As part of the total revision of the North Carolina Juvenile Code, we also further note that our legislature has recently amended G.S. 15A-502(c). That subsection now provides, "This section does not authorize the taking of photographs or fingerprints of a juvenile except under G.S. 7A-550 [to be codified as G.S. 7A-596] through G.S. 7A-556 [to be codified as G.S. 7A-602]." 1979 N.C. Advanced Legislative Service, Chapter 850.

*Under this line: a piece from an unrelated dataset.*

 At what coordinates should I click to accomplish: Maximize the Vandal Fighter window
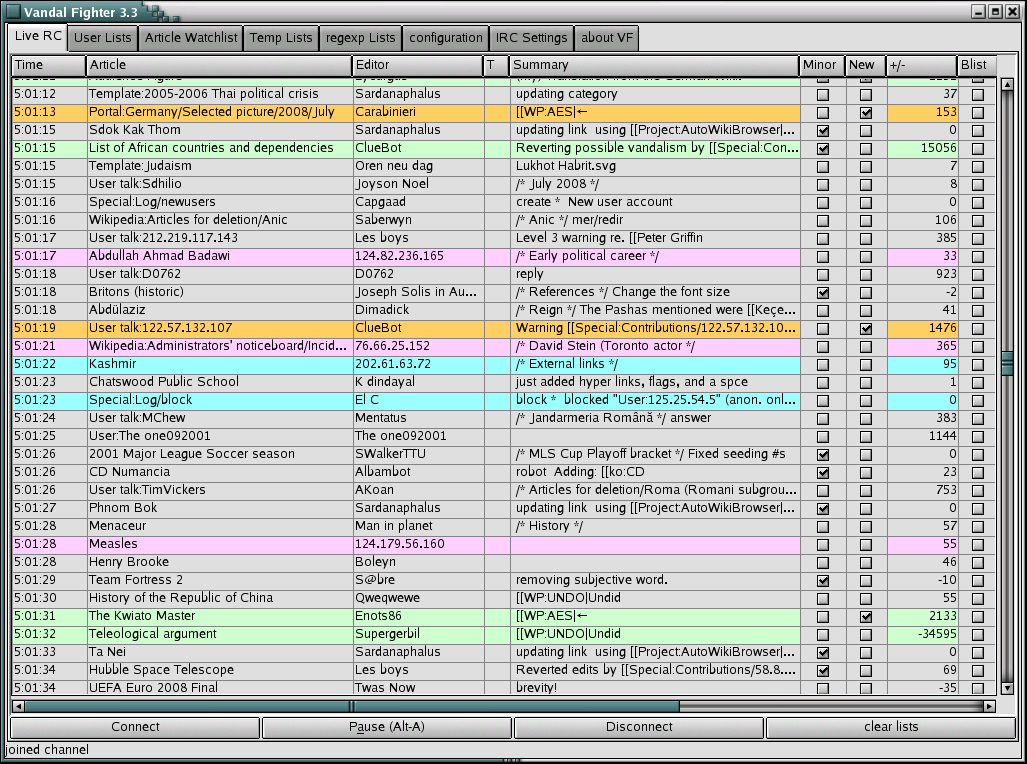point(996,11)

This amendment became effective upon ratification, 8 June 1979. The new Juvenile Code is not effective until 1 January 1980. 1979 Session Laws, Chapter 815, Section 5. It is obvious therefore that an ambiguity exists in our law in this area until 1 January 1980 since the referenced sections of the new Juvenile Code are not yet the law. We think the better practice would be for law enforcement agencies and the trial courts to abide by the provisions of former G.S. 15A-502(c), keeping in mind the new Code changes, until the new Code is effective. Indeed, new Code provisions on this question are extensive. Nontestimonial identification is defined by new G.S. 7A-596 effective 1 January 1980 to include identification "by fingerprints, palm prints, footprints, measurements, blood specimens, urine specimens, saliva samples, hair samples, or other reasonable physical examination, handwriting exemplars, voice samples, photographs, and lineups or similar identification procedures requiring the presence of a juvenile." 1979 Advanced Legislative Service, Chapter 815 at G.S. 7A-550.[3] The statute provides that nontestimonial identification procedures "shall not be conducted on any juvenile without a court order issued pursuant to this Article." The authorized order may *601 be issued by any judge of the district court or of the superior court "upon request of a prosecutor." (Emphasis added.) 1979 N.C. Advanced Legislative Service, Chapter 815 to be codified as G.S. 7A-596, but currently reported as G.S. 7A-550. The request for the order may be made (1) prior to taking a juvenile into custody, and (2) after custody and prior to the adjudicatory hearing, or (3) prior to trial in superior court where a case is transferred to that court. 1979 N.C. Advanced Legislative Service, Chapter 815, to be codified as G.S. 7A-597, but currently reported as G.S. 7A-551.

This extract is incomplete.